> **WORK REQUEST**
The answer must be every line of the records below that holds the word "will".

DATA FOR THIS EXERCISE Start Marker

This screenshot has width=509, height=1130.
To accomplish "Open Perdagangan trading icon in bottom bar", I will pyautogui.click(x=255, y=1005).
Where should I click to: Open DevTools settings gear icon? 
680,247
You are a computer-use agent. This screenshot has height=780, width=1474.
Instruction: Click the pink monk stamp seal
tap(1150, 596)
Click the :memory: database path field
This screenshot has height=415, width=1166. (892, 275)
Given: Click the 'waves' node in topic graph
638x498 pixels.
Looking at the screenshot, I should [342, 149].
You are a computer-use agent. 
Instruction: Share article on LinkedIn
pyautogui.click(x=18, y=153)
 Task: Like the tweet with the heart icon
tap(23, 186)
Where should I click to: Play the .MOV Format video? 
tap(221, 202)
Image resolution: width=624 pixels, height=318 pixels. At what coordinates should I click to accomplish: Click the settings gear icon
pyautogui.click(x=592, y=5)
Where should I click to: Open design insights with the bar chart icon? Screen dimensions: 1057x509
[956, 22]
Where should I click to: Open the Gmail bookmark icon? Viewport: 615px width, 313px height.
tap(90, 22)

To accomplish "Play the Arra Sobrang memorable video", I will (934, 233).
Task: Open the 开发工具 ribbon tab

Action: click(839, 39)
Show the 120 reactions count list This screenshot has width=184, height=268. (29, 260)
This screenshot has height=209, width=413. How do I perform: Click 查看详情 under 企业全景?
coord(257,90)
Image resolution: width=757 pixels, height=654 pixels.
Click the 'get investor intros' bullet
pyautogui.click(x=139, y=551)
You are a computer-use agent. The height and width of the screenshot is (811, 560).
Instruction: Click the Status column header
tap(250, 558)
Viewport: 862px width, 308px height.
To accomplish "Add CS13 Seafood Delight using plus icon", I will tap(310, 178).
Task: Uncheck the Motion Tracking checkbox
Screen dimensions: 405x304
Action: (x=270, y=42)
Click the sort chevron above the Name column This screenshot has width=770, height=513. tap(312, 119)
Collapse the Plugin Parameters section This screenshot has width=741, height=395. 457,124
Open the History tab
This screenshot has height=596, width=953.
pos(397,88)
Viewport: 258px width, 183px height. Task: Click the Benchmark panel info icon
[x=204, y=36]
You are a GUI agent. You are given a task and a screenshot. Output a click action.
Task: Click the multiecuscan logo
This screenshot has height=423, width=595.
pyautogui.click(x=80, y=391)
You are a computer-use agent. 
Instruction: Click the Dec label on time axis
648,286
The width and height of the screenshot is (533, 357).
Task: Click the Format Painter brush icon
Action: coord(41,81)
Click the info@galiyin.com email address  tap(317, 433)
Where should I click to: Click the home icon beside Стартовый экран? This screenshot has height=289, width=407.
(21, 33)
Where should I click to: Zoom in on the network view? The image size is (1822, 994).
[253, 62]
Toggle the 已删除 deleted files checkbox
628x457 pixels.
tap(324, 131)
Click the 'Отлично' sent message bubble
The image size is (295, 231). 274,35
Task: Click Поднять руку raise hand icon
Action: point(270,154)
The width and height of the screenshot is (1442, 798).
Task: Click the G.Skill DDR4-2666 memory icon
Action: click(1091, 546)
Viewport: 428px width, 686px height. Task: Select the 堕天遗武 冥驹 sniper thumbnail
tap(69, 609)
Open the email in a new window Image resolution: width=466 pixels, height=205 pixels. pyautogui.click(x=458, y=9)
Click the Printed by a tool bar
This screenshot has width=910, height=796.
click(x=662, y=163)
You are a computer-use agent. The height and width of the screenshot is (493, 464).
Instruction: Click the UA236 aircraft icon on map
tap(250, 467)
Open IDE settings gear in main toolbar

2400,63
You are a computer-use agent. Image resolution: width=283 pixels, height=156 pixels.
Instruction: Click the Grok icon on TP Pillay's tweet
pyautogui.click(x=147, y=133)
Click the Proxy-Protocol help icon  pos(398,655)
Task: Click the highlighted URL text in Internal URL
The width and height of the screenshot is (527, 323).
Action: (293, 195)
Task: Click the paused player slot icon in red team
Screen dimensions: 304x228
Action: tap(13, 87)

DATA FOR THIS EXERCISE End Marker

> **TASK ANSWER**
To accomplish "Open Perdagangan trading icon in bottom bar", I will pyautogui.click(x=255, y=1005).
To accomplish "Play the Arra Sobrang memorable video", I will (934, 233).
To accomplish "Add CS13 Seafood Delight using plus icon", I will tap(310, 178).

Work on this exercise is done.